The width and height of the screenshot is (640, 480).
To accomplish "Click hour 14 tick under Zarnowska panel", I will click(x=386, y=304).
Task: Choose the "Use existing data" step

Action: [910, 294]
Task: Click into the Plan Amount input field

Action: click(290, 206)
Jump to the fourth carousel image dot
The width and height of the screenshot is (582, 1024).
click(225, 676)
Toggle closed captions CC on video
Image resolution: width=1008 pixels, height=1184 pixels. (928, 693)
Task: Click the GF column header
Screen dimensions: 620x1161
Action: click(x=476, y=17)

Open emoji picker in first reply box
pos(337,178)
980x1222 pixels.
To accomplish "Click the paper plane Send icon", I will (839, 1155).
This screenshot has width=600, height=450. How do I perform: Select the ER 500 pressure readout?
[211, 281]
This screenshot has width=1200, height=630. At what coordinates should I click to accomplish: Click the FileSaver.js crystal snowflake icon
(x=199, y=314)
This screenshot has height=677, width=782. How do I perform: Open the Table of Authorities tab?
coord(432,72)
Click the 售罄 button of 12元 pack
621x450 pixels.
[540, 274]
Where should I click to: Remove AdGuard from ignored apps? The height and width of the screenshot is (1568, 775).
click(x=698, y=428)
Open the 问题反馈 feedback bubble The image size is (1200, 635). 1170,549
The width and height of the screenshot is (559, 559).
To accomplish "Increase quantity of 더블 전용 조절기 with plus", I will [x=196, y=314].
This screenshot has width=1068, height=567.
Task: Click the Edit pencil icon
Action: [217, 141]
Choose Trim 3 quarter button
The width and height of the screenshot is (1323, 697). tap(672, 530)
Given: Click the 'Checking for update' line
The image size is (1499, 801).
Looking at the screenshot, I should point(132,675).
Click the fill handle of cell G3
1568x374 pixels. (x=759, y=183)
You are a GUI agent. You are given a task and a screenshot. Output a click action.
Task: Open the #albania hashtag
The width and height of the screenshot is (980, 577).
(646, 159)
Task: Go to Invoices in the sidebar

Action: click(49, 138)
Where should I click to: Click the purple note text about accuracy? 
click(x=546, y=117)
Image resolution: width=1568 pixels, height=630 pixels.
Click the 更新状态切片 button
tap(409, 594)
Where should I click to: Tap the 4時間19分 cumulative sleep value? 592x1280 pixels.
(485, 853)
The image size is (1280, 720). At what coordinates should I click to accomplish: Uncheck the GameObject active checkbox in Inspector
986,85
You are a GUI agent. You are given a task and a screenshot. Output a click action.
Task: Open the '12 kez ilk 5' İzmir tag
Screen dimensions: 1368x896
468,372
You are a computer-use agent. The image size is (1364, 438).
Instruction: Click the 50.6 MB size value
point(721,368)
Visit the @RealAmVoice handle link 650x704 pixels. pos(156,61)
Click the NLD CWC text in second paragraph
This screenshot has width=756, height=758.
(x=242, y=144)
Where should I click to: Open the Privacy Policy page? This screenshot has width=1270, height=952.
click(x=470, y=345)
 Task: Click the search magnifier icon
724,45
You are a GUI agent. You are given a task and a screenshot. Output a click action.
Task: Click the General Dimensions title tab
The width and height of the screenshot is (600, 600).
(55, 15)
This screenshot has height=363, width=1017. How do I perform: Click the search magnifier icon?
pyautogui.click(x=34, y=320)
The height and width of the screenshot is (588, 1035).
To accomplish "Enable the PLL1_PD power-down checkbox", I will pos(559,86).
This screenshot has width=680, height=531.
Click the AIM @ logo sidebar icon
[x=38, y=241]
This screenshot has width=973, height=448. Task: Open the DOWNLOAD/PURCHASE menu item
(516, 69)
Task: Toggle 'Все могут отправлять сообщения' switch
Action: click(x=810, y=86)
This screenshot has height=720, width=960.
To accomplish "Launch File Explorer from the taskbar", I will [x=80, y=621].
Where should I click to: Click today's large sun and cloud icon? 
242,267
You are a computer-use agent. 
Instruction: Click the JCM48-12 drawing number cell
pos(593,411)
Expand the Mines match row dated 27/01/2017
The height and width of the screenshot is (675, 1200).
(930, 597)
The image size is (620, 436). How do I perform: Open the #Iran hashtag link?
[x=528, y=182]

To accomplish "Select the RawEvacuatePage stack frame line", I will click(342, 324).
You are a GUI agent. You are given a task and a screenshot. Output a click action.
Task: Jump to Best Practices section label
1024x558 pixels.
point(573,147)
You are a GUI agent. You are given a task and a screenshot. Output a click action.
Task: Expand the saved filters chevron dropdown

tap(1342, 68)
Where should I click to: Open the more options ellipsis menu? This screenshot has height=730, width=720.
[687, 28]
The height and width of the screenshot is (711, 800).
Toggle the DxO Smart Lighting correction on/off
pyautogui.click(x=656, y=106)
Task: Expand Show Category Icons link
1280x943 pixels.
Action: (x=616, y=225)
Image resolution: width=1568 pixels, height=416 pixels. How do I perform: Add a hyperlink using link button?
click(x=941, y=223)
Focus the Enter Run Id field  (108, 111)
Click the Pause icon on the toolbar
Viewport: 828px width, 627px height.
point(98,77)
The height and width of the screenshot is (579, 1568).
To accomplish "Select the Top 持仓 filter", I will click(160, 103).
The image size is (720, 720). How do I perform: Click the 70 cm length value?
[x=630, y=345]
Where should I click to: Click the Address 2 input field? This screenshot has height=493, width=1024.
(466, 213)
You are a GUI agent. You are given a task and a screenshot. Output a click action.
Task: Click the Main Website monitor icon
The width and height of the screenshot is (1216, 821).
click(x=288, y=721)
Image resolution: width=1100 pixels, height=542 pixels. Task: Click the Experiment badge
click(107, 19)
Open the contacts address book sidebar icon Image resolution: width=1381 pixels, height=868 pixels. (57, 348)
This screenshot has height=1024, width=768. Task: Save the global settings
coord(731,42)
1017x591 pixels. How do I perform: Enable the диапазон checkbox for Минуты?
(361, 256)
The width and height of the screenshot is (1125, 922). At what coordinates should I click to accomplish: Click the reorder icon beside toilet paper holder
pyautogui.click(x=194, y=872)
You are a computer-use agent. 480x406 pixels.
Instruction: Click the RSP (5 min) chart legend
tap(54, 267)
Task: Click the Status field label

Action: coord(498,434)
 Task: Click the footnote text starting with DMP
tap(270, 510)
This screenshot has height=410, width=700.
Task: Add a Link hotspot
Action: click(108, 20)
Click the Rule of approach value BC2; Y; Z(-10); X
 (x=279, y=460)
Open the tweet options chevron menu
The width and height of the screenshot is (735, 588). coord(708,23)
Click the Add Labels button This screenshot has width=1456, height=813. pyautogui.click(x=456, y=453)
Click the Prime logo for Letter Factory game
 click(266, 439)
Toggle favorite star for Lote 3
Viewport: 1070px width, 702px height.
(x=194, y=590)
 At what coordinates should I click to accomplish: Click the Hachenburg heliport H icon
========================================
= Exercise description =
Check each line of the listing above. Copy the ones with the word "Jump".

= Exercise answer =
Jump to the fourth carousel image dot
Task: Jump to Best Practices section label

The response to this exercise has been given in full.